“All this saddens me. Literature moves civilizations forward, and Islam is no exception.”

Asra Nomani decries the indefinite postponement of the publication of Sherry Jones’ novel, The Jewel of Medina, which was originally slated for publication on August 12th.  The novel ostensibly the first in a two-book, $100,000 deal with Random House portrays the life of A’isha, who is typically characterized as the prophet of Islam Muhammad’s favorite wife.  The novel charts A’isha’s life from her engagement to the Prophet Muhammad at age six up through his death. 

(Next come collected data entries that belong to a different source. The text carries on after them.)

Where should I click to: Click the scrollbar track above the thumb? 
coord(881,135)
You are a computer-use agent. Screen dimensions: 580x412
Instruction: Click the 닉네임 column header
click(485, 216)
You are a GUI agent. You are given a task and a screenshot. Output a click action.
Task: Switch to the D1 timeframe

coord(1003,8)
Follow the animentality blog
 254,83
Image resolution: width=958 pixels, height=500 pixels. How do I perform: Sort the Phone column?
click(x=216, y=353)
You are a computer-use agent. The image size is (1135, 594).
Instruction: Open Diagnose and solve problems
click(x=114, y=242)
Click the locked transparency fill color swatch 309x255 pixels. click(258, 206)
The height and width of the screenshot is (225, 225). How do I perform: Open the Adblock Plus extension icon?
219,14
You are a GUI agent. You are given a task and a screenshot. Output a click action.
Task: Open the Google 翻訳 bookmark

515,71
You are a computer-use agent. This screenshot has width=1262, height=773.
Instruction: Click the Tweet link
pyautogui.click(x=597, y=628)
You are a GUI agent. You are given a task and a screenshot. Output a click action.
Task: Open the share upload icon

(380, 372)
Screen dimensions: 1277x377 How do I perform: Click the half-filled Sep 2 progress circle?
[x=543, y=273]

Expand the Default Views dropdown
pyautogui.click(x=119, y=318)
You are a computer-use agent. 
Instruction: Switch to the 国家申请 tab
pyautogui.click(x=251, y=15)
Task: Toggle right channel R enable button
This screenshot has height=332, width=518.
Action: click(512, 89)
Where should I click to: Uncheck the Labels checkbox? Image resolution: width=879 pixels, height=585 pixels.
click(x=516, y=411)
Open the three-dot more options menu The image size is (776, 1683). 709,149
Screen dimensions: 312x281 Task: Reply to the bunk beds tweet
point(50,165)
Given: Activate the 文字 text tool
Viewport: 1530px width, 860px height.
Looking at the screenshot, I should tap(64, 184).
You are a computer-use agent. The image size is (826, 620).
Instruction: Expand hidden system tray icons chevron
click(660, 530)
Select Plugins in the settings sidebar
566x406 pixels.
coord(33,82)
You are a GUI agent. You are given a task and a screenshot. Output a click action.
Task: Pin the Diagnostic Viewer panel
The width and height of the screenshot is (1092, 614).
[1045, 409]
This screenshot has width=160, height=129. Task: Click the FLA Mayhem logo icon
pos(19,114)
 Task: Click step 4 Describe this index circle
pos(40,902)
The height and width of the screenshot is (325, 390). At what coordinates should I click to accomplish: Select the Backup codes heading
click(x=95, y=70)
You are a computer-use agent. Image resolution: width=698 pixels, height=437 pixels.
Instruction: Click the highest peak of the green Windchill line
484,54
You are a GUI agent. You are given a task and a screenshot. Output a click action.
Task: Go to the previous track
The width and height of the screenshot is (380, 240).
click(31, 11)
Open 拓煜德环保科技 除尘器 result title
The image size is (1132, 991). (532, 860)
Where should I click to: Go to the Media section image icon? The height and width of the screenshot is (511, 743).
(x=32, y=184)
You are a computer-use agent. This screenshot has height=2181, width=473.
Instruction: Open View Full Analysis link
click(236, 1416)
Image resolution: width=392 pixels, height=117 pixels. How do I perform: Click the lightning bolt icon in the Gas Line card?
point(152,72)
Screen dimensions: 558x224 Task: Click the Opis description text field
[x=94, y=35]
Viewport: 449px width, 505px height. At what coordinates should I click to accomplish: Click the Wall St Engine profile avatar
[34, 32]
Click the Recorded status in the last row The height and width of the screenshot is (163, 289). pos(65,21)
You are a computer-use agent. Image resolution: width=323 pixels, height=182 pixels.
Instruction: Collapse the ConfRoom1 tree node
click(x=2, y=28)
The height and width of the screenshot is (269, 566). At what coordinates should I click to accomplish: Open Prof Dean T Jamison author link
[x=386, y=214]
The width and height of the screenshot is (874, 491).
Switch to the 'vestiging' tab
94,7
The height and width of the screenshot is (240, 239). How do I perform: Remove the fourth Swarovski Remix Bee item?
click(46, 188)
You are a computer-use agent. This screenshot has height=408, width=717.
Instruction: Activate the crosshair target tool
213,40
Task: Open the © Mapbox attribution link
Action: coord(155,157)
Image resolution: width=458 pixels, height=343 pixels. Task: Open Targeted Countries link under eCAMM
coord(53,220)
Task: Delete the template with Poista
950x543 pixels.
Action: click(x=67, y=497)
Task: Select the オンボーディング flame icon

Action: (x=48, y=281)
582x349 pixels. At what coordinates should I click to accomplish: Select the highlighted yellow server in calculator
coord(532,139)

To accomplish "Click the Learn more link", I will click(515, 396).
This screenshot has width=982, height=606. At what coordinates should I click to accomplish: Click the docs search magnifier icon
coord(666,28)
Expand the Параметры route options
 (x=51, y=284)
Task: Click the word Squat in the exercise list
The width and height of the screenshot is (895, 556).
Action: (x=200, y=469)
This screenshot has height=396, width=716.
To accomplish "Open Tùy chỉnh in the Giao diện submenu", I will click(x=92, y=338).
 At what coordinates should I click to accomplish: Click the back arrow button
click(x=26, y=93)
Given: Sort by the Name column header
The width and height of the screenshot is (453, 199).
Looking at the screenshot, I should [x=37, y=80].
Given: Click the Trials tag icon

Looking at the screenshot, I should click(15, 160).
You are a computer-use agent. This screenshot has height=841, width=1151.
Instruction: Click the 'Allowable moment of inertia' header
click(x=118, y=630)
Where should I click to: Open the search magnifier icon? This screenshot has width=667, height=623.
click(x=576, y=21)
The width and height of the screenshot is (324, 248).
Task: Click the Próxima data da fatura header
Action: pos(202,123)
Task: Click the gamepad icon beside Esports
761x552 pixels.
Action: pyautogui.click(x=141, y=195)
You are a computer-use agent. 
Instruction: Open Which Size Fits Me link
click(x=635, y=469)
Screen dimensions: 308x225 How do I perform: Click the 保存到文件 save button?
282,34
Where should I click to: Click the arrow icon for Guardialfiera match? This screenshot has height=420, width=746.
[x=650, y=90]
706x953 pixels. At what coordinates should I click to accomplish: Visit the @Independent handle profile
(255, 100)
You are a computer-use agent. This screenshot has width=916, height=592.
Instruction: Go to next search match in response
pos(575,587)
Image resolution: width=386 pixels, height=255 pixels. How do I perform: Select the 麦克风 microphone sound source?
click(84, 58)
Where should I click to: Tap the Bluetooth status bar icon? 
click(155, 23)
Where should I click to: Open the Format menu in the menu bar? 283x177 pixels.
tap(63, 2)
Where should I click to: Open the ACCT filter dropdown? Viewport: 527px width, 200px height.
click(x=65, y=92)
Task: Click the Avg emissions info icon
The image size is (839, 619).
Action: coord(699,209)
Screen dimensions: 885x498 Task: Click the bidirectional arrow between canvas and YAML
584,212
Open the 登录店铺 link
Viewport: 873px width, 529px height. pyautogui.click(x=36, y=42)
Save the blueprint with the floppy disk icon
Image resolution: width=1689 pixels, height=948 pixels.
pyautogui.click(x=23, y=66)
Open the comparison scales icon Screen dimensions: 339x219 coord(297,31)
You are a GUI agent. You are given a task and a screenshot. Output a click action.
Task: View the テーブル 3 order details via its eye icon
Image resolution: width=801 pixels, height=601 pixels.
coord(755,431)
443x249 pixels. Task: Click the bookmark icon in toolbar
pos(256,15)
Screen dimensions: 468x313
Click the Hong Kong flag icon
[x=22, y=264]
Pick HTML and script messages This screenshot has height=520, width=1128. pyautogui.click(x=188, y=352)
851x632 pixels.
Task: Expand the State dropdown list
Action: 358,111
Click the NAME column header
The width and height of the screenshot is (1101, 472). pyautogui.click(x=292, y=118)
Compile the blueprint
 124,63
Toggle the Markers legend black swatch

Nomani, a former reporter for The Wall Street Journal, argues that Random House cancelled the novel’s upcoming publication due to fears that Jones’ book would instigate an upheaval similar to that caused by Sir Salman Rushdie’s Satanic Verses.  Sir Salman’s 1988 novel was condemned as blasphemous, and Iran’s late Ayatollah Khomeini declared a non-binding legal opinion, or fatwa, urging the execution of Sir Salman. Nomani penned an opinion piece this past week in The Wall Street Journal that laid the blame for the book’s cancellation on Denise Spellburg, Associate Professor of History and Middle Eastern Studies at the University of Texas at Austin.  Spellburg served as a consulting historian and was asked to comment on the book by Random House.

Defending herself against accusations that she derailed the publication of The Jewel of Medina, Denise Spellburg wrote in The Wall Street Journal:
 

 

As a historian invited to "comment" on the book by its Random House editor at the author’s express request, I objected strenuously to the claim that "The Jewel of Medina" was "extensively researched," as stated on the book jacket. As an expert on Aisha’s life, I felt it was my professional responsibility to counter this novel’s fallacious representation of a very real woman’s life. The author and the press brought me into a process, and I used my scholarly expertise to assess the novel. It was in that same professional capacity that I felt it my duty to warn the press of the novel’s potential to provoke anger among some Muslims.

Random House neutrally insists that the decision was made "for the safety of the author, employees of Random House, booksellers and anyone else who would be involved in distribution and sale of the novel.”

Readers will have to judge the work for themselves. The only excerpt currently available includes Jones’ portrayal of the consummation of A’isha’s marriage to the Prophet Muhammad: "the pain of consummation soon melted away. Muhammad was so gentle. I hardly felt the scorpion’s sting…”

It may be that this feat of fictional imagineering may have almost nothing in common, save for its foray into the politically and religiously sensitive, with Sir Salman’s novel.